Assignment -
Leaving nothing out, print each line of the material exactly.

Working data -
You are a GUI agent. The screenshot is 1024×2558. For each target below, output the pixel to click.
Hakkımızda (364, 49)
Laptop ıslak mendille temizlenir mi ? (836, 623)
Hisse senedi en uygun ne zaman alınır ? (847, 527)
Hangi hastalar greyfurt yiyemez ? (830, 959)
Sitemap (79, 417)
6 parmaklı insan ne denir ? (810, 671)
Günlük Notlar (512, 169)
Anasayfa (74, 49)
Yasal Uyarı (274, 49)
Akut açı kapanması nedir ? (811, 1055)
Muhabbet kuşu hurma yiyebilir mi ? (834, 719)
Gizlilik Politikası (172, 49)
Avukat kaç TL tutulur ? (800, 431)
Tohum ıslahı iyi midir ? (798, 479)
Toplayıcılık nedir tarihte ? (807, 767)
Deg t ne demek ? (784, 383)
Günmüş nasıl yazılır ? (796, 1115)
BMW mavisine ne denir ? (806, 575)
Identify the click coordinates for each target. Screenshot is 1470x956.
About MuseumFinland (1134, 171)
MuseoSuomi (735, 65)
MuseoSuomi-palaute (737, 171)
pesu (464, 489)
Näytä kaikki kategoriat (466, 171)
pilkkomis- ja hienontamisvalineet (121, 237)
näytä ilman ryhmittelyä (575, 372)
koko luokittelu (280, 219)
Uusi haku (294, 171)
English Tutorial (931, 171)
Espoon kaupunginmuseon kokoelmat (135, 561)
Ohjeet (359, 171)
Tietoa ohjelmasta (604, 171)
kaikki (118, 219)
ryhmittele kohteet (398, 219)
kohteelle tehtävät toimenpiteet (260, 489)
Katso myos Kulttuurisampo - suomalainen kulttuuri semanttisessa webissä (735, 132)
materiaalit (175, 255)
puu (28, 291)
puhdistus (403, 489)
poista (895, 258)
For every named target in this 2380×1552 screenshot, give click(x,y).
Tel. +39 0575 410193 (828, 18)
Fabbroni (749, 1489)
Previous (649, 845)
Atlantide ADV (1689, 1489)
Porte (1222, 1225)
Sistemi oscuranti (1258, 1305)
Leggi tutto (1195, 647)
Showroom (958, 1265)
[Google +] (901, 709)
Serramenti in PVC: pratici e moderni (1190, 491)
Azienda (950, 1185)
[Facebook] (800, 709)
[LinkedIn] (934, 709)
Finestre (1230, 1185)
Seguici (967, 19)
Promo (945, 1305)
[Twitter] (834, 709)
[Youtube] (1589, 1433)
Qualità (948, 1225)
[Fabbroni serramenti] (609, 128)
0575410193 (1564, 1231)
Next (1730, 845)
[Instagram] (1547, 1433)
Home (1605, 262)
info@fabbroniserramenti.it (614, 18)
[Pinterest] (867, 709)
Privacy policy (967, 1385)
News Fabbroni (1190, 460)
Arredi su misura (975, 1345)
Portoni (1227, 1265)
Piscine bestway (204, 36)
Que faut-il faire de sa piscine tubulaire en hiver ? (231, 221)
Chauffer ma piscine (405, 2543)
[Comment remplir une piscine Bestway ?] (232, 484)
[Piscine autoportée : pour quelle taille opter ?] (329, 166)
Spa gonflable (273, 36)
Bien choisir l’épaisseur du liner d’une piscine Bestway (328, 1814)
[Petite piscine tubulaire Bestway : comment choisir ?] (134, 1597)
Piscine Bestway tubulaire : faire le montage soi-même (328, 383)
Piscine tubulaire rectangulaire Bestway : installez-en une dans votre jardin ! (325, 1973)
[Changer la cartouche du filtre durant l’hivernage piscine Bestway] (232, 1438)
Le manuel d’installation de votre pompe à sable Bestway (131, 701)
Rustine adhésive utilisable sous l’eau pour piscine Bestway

Response box -
You are a GUI agent. The screenshot is 1024×2558. For each target below, output the pixel to click.
Hakkımızda (364, 49)
Laptop ıslak mendille temizlenir mi ? (836, 623)
Hisse senedi en uygun ne zaman alınır ? (847, 527)
Hangi hastalar greyfurt yiyemez ? (830, 959)
Sitemap (79, 417)
6 parmaklı insan ne denir ? (810, 671)
Günlük Notlar (512, 169)
Anasayfa (74, 49)
Yasal Uyarı (274, 49)
Akut açı kapanması nedir ? (811, 1055)
Muhabbet kuşu hurma yiyebilir mi ? (834, 719)
Gizlilik Politikası (172, 49)
Avukat kaç TL tutulur ? (800, 431)
Tohum ıslahı iyi midir ? (798, 479)
Toplayıcılık nedir tarihte ? (807, 767)
Deg t ne demek ? (784, 383)
Günmüş nasıl yazılır ? (796, 1115)
BMW mavisine ne denir ? (806, 575)
Identify the click coordinates for each target. Screenshot is 1470x956.
About MuseumFinland (1134, 171)
MuseoSuomi (735, 65)
MuseoSuomi-palaute (737, 171)
pesu (464, 489)
Näytä kaikki kategoriat (466, 171)
pilkkomis- ja hienontamisvalineet (121, 237)
näytä ilman ryhmittelyä (575, 372)
koko luokittelu (280, 219)
Uusi haku (294, 171)
English Tutorial (931, 171)
Espoon kaupunginmuseon kokoelmat (135, 561)
Ohjeet (359, 171)
Tietoa ohjelmasta (604, 171)
kaikki (118, 219)
ryhmittele kohteet (398, 219)
kohteelle tehtävät toimenpiteet (260, 489)
Katso myos Kulttuurisampo - suomalainen kulttuuri semanttisessa webissä (735, 132)
materiaalit (175, 255)
puu (28, 291)
puhdistus (403, 489)
poista (895, 258)
For every named target in this 2380×1552 screenshot, give click(x,y).
Tel. +39 0575 410193 (828, 18)
Fabbroni (749, 1489)
Previous (649, 845)
Atlantide ADV (1689, 1489)
Porte (1222, 1225)
Sistemi oscuranti (1258, 1305)
Leggi tutto (1195, 647)
Showroom (958, 1265)
[Google +] (901, 709)
Serramenti in PVC: pratici e moderni (1190, 491)
Azienda (950, 1185)
[Facebook] (800, 709)
[LinkedIn] (934, 709)
Finestre (1230, 1185)
Seguici (967, 19)
Promo (945, 1305)
[Twitter] (834, 709)
[Youtube] (1589, 1433)
Qualità (948, 1225)
[Fabbroni serramenti] (609, 128)
0575410193 (1564, 1231)
Next (1730, 845)
[Instagram] (1547, 1433)
Home (1605, 262)
info@fabbroniserramenti.it (614, 18)
[Pinterest] (867, 709)
Privacy policy (967, 1385)
News Fabbroni (1190, 460)
Arredi su misura (975, 1345)
Portoni (1227, 1265)
Piscine bestway (204, 36)
Que faut-il faire de sa piscine tubulaire en hiver ? (231, 221)
Chauffer ma piscine (405, 2543)
[Comment remplir une piscine Bestway ?] (232, 484)
[Piscine autoportée : pour quelle taille opter ?] (329, 166)
Spa gonflable (273, 36)
Bien choisir l’épaisseur du liner d’une piscine Bestway (328, 1814)
[Petite piscine tubulaire Bestway : comment choisir ?] (134, 1597)
Piscine Bestway tubulaire : faire le montage soi-même (328, 383)
Piscine tubulaire rectangulaire Bestway : installez-en une dans votre jardin ! (325, 1973)
[Changer la cartouche du filtre durant l’hivernage piscine Bestway] (232, 1438)
Le manuel d’installation de votre pompe à sable Bestway (131, 701)
Rustine adhésive utilisable sous l’eau pour piscine Bestway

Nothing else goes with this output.